Falkirk’s figures show a slight variation from the national trend which saw deaths due to drug misuse hit an all-time high in 2020, with 1339 deaths.
The latest figures released today (Thursday) show 1330 deaths in Scotland in 2021 – a reduction of nine. Although this is the first years since 2013 where drug misuse deaths have not increased in Scotland, it is still the second highest annual total on record.
Falkirk saw its worst year in 2018 when the council area recorded 43 deaths due to drug misuse. While that figure has since reduced slightly, the figures had massively increased in recent years and are now more than three times the number recorded a decade ago.
Of the 38 deaths in Falkirk last year, 31 were men and seven women.
Julie Ramsay, vital events statistician at NRS, said: “Drug misuse deaths have increased substantially over the past few decades – there were more than five times as many deaths in 2021 compared with 1996. 2021 is the first year since 2013 that drug misuse deaths have not increased.
“In 2021, after adjusting for age, people in the most deprived areas were more than 15 times as likely to have a drug misuse death as those in the least deprived areas. This ratio has widened over the past two decades.”
In 93 per cent of all drug misuse deaths, more than one drug was found to be present in the body, and the type of drugs that are implicated in deaths has been changing.
The national figures show that in 2015 there were 191 deaths involving benzodiazepines – last year there were 918, nearly five times as many. This increase has mostly been driven by street benzodiazepines rather than prescription drugs
This figures for Falkirk district paint the same picture. Of all 38 drug misuse deaths in 2021, 34 of them involved opiates or opioids (such as heroin, morphine and methadone), while 33 involved benzodiazepines (such as diazepam and etizolam).
In 2020 (the most recent year available for the rest of the UK) Scotland’s drug misuse rate was 3.7 times that for the UK as a whole, and higher than that of any European country.
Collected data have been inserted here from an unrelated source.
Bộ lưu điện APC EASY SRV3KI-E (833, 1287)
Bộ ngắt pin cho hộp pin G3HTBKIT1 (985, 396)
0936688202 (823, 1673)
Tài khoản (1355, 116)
Phillip Heaton, lead officer for Falkirk Alcohol and Drug Partnership, said: “Knowing that every drug death is preventable, we understand the heartbreak felt within our communities by these stark statistics. While the rate of drug deaths remains high we must continue to focus on providing support to all who remain at risk.
“We continue work with colleagues across Forth Valley to enhance drug and alcohol services, increasing and simplifying access to one-stop treatment, as well as committing to fully implement the Scottish Government’s treatment standards for medication-assisted treatment
“We are hopeful that new ways of working and providing support, including expanding Recovery Communities to provide peer-to-peer support, and introducing a new overdose response service will prove fruitful over the medium to long term. Immediately, we know that the distribution of Naloxone, an overdose reversal medication, is working well in Forth Valley – allowing anyone who has received training to save a life.
“We would urge anyone concerned about drug or alcohol issues to contact 0808 196 2188 or visit the website (adp.nhsforthvalley.com) for information and advice.”